▽

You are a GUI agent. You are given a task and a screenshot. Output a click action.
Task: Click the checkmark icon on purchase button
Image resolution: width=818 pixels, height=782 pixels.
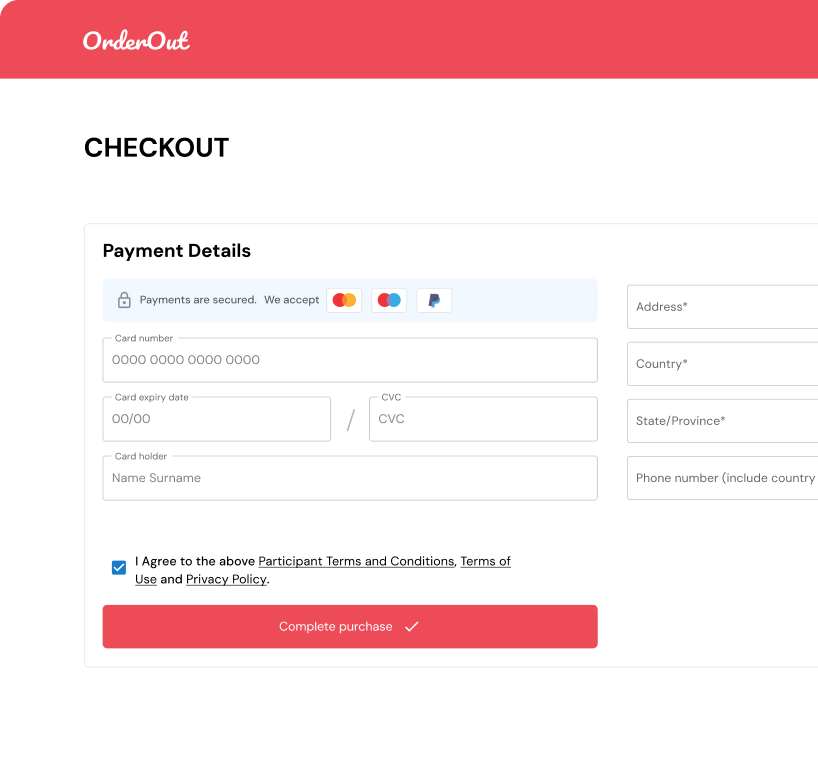[x=411, y=627]
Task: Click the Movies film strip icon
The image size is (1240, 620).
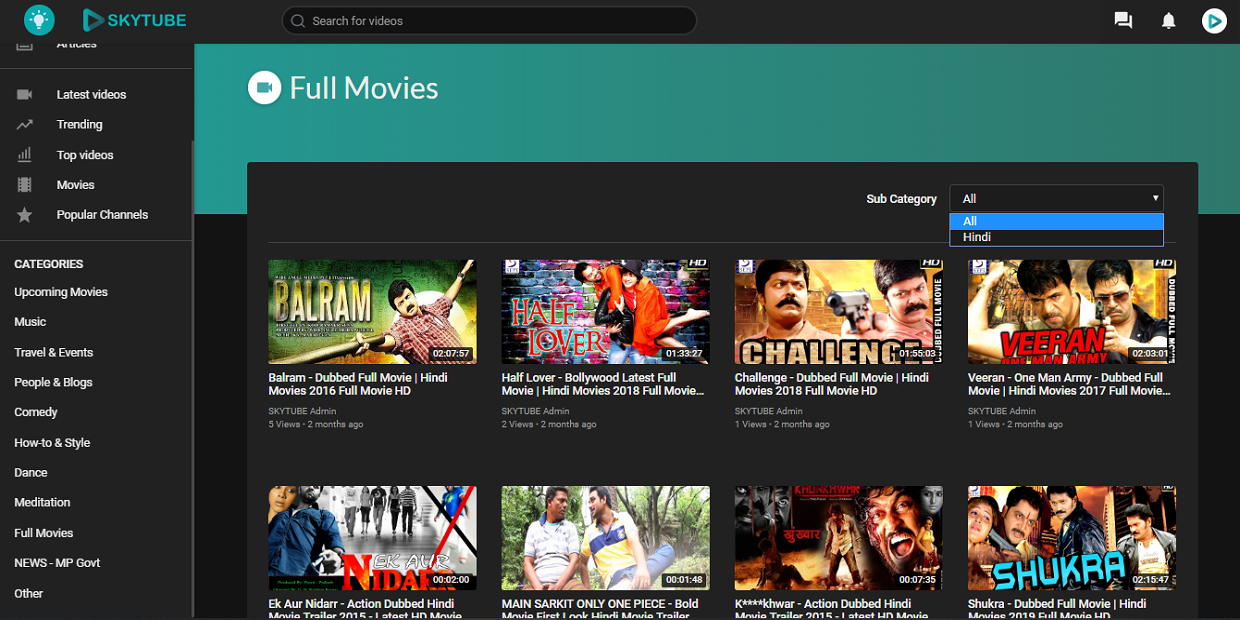Action: coord(25,185)
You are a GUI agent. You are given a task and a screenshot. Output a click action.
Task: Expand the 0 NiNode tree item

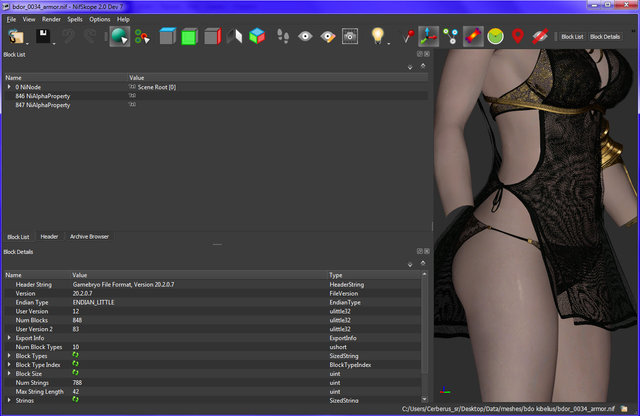(x=9, y=87)
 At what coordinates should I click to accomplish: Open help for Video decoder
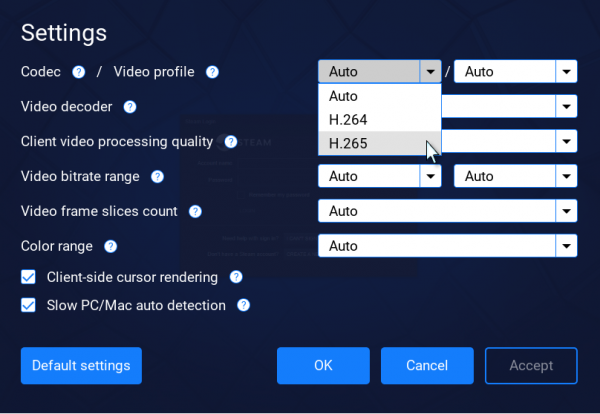[130, 107]
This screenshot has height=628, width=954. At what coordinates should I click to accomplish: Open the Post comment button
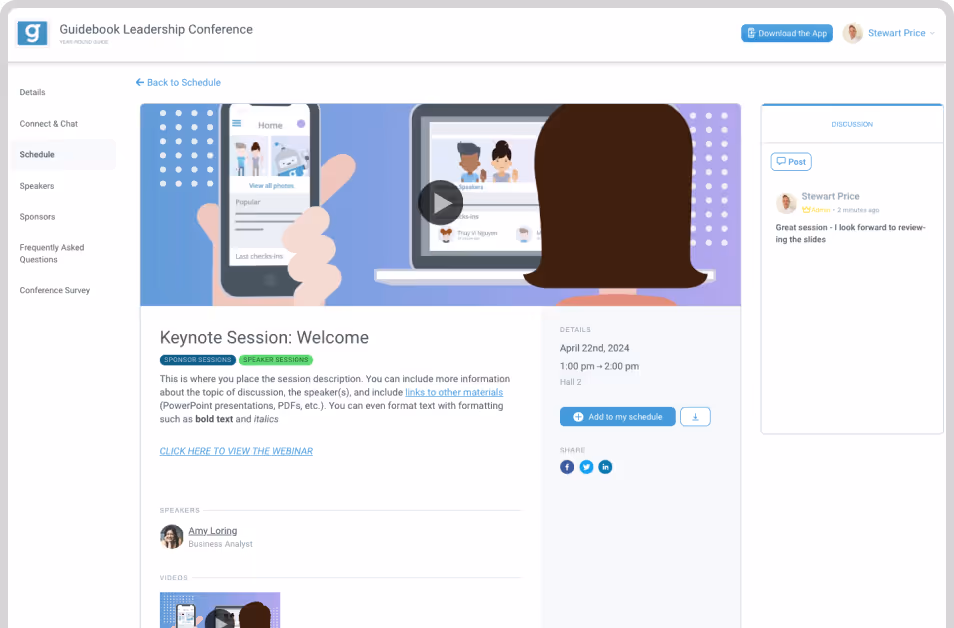pos(791,162)
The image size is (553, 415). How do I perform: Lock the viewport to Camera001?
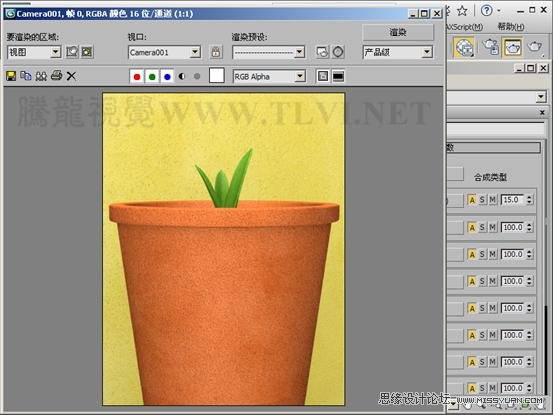(x=216, y=52)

△

**Problem description:** Which lines above contain the string "button"? Find each one and copy it, matching case exactly.

**Finished task:**
Task: Click the checkmark icon on purchase button
This screenshot has height=628, width=954. At what coordinates should I click to accomplish: Open the Post comment button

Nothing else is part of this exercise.